In the linear case, because the predictor is linear in the coefficients, the estimate can be further simplified to use the estimated coefficients, \[\begin{eqnarray*} \tilde{y}_n^{(m)} & \approx & \frac{1}{M} \sum_{m = 1}^M \left( \alpha^{(m)} + \beta^{(m)} \cdot \tilde{x}_n \right) \\[4pt] & = & \frac{1}{M} \sum_{m = 1}^M \alpha^{(m)} + \frac{1}{M} \sum_{m = 1}^M (\beta^{(m)} \cdot \tilde{x}_n) \\[4pt] & = & \frac{1}{M} \sum_{m = 1}^M \alpha^{(m)} + \left( \frac{1}{M} \sum_{m = 1}^M \beta^{(m)}\right) \cdot \tilde{x}_n \\[4pt] & = & \hat{\alpha} + \hat{\beta} \cdot \tilde{x}_n. \end{eqnarray*}\]

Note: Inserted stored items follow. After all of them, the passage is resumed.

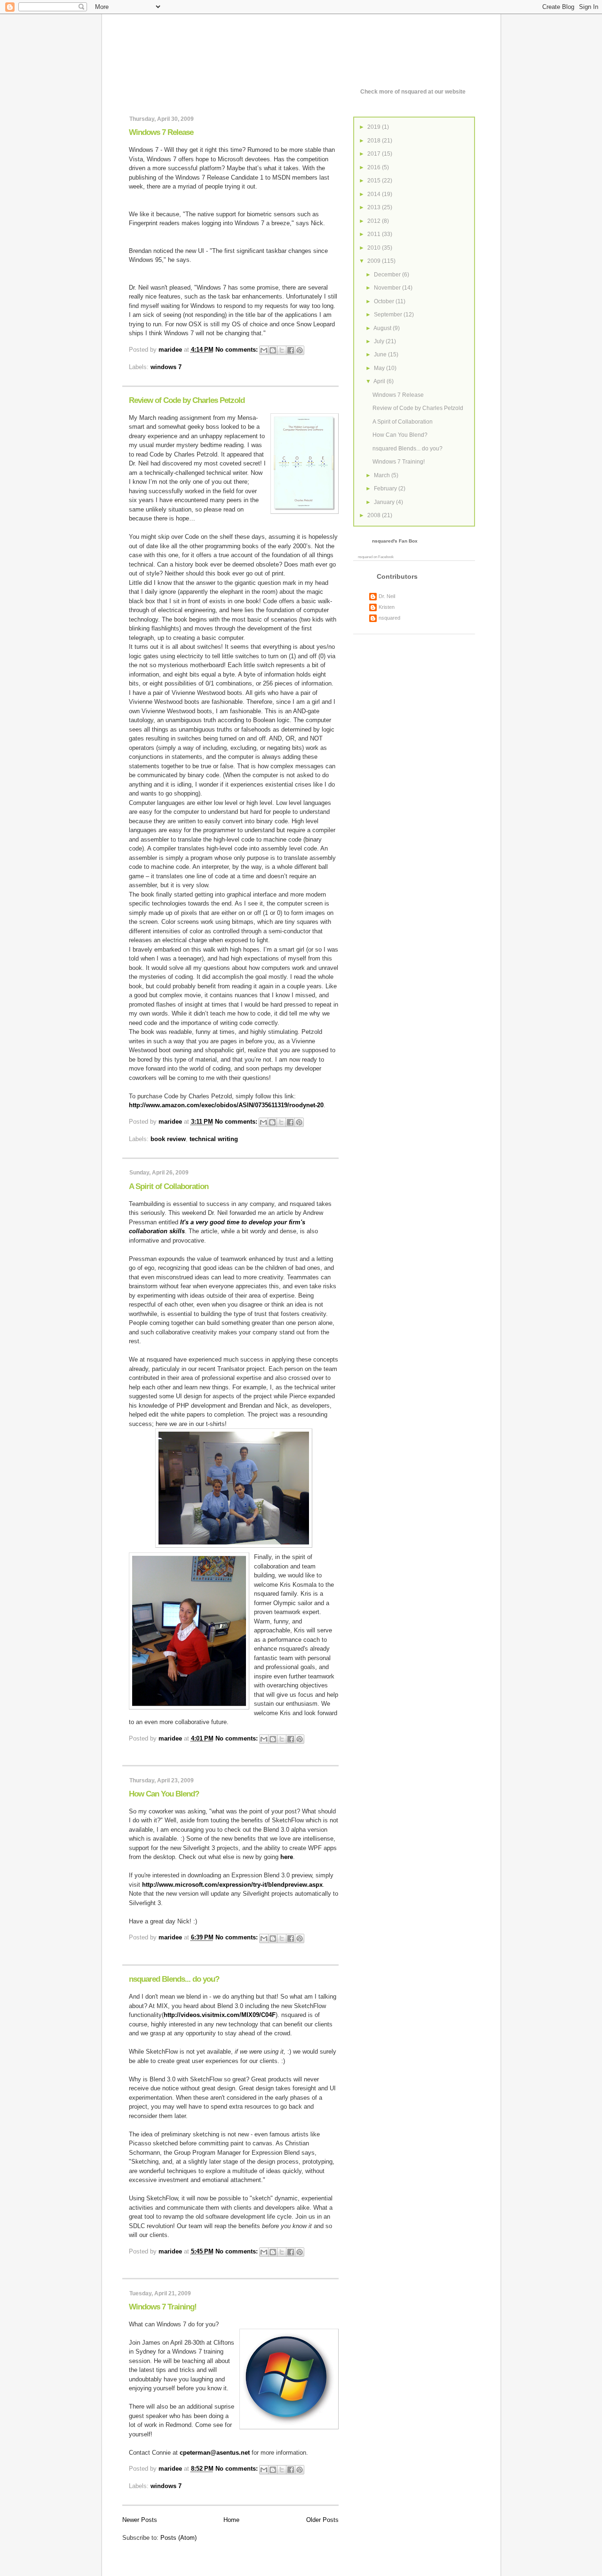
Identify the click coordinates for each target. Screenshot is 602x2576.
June (381, 354)
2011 (374, 234)
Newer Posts (139, 2519)
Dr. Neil (387, 596)
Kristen (387, 607)
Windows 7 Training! (163, 2306)
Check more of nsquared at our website (413, 91)
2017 (374, 153)
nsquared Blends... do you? (174, 1979)
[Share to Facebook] (290, 350)
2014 (374, 194)
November (388, 287)
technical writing (214, 1138)
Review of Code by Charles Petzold (187, 400)
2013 (374, 207)
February (386, 488)
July (380, 341)
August (383, 328)
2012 (374, 221)
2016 (374, 167)
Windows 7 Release (161, 132)
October (385, 301)
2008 (374, 515)
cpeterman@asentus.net (215, 2452)
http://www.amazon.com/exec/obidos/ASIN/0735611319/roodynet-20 (226, 1105)
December (388, 274)
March (382, 475)
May (380, 368)
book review (168, 1138)
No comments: (237, 349)
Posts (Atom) (178, 2537)
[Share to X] (281, 350)
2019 (374, 127)
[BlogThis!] (272, 350)
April (380, 381)
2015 (374, 180)
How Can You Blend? (164, 1793)
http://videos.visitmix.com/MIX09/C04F (220, 2014)
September (389, 314)
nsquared (365, 557)
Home (231, 2519)
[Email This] (264, 350)
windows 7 (166, 366)
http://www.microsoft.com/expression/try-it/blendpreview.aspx (232, 1884)
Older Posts (322, 2519)
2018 (374, 140)
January (385, 502)
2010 (374, 247)
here (286, 1856)
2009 (374, 261)
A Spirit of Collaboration (168, 1186)
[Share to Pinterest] (299, 350)
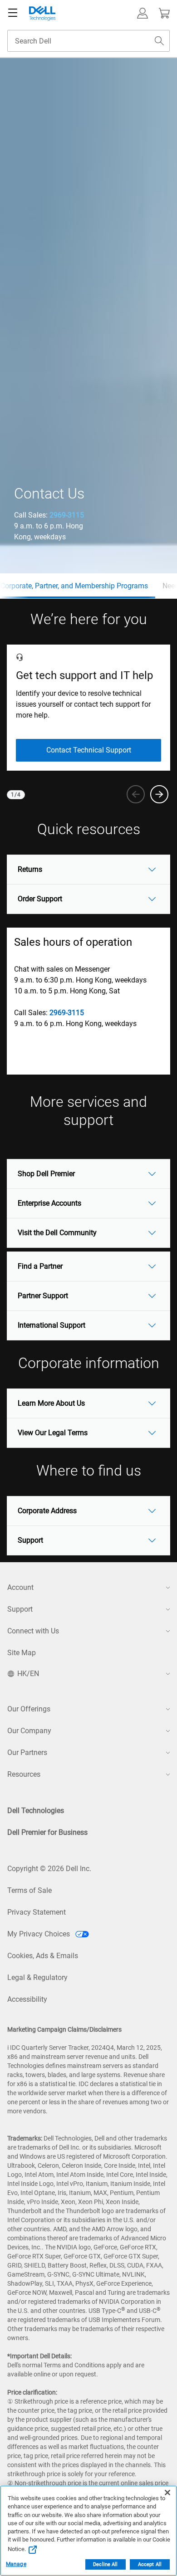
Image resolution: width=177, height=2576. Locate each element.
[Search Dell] (159, 40)
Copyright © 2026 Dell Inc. (49, 1868)
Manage (16, 2564)
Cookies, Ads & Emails (42, 1955)
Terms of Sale (29, 1890)
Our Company (29, 1730)
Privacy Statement (36, 1912)
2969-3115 (66, 515)
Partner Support (43, 1295)
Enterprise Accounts (49, 1203)
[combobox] (88, 41)
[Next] (159, 794)
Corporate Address (47, 1510)
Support (30, 1540)
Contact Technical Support (88, 750)
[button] (142, 13)
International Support (51, 1325)
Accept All (150, 2564)
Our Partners (27, 1752)
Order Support (40, 899)
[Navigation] (13, 13)
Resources (23, 1774)
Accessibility (27, 1999)
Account (20, 1587)
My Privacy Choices (39, 1934)
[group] (88, 708)
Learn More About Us (51, 1403)
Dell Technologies (35, 1810)
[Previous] (136, 794)
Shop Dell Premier (46, 1173)
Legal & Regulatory (37, 1977)
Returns (30, 869)
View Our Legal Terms (53, 1432)
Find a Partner (40, 1266)
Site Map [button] (21, 1652)
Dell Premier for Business (47, 1832)
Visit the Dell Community (57, 1232)
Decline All (105, 2564)
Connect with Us (33, 1631)
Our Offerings (28, 1709)
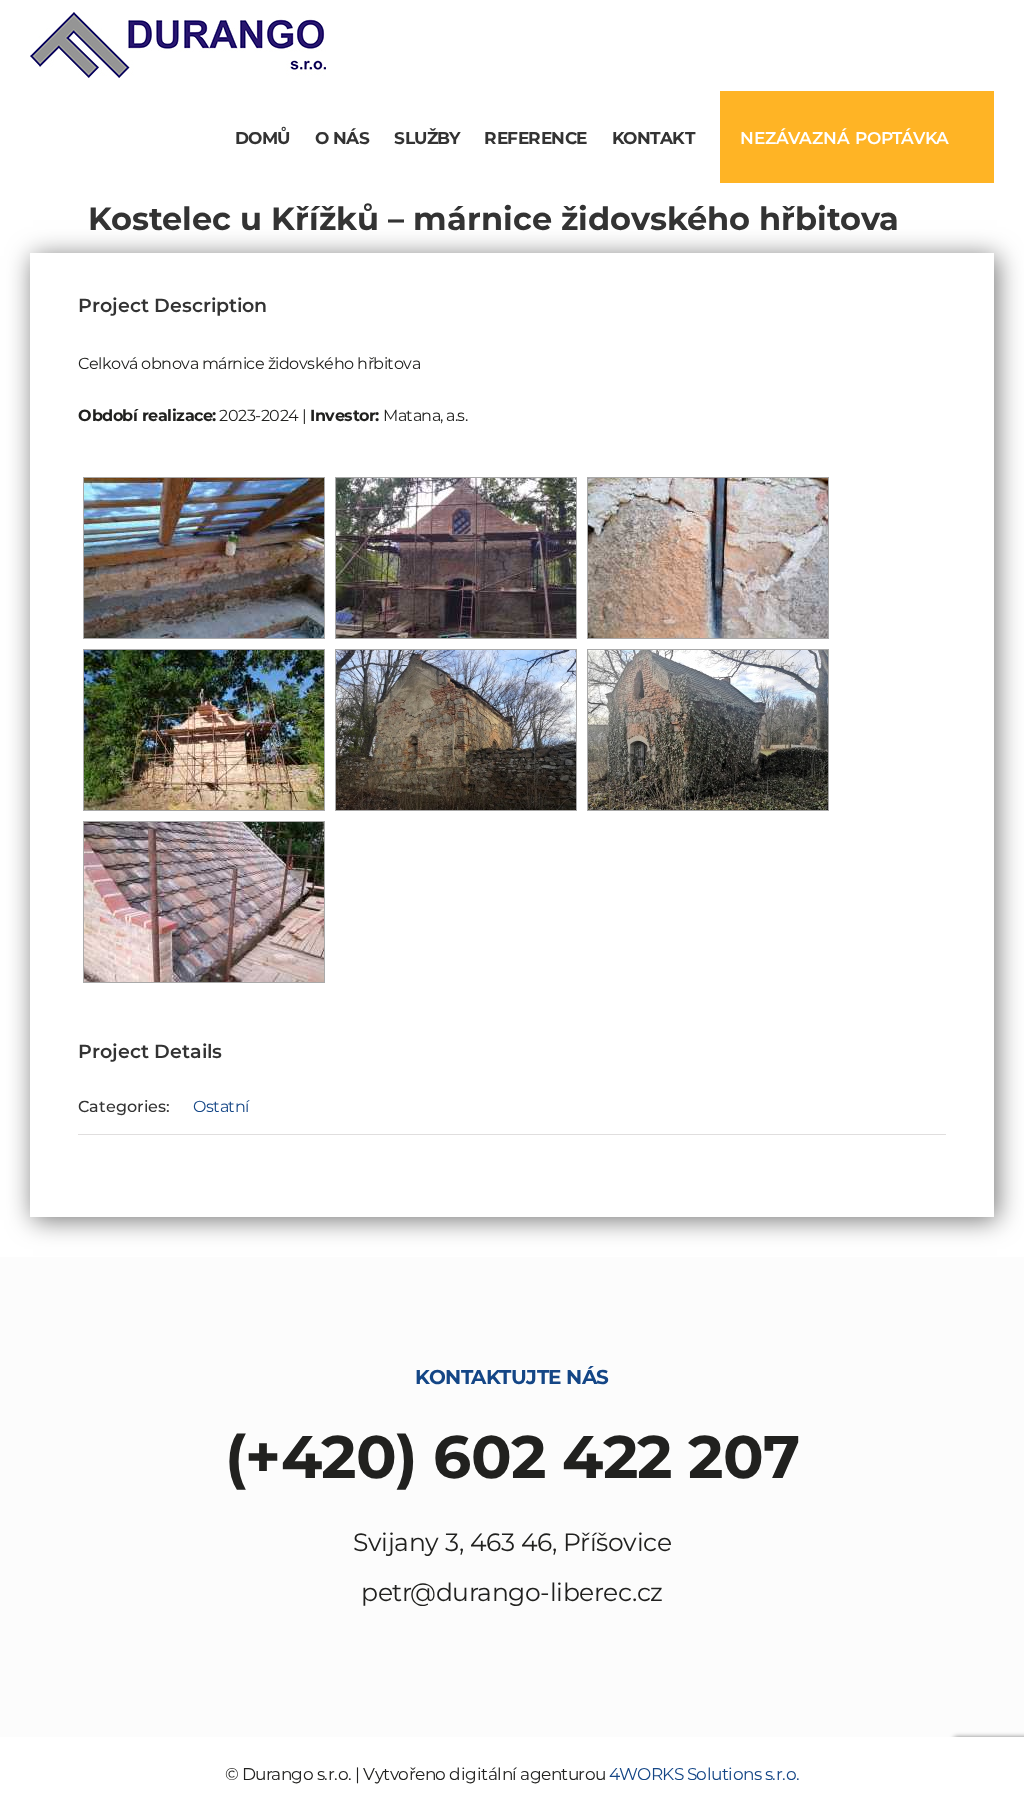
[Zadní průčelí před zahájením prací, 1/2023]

In Stan, only the first of the two steps (the important variance reduction step) can be coded in the object model. The linear predictor is defined in the generated quantities block.

data {
  int<lower=0> N_tilde;
  vector[N_tilde] x_tilde;
  // ...
}
// ...
generated quantities {
  vector[N_tilde] tilde_y = alpha + beta * x_tilde;
}

The posterior mean of tilde_y calculated by Stan is the Bayesian estimate \(\hat{\tilde{y}}.\) The posterior median may also be calculated and used as an estimate, though square error and the posterior mean are more commonly reported.

References

Blackwell, David. 1947. “Conditional Expectation and Unbiased Sequential Estimation.” The Annals of Mathematical Statistics 18 (1): 105–10. https://doi.org/10.1214/aoms/1177730497.
Gneiting, Tilmann, and Adrian E Raftery. 2007. “Strictly Proper Scoring Rules, Prediction, and Estimation.” Journal of the American Statistical Association 102 (477): 359–78.
Rao, C. Radhakrishna. 1945. “Information and Accuracy Attainable in the Estimation of Statistical Parameters.” Bulletin of the Calcutta Math Society 37 (3): 81–91.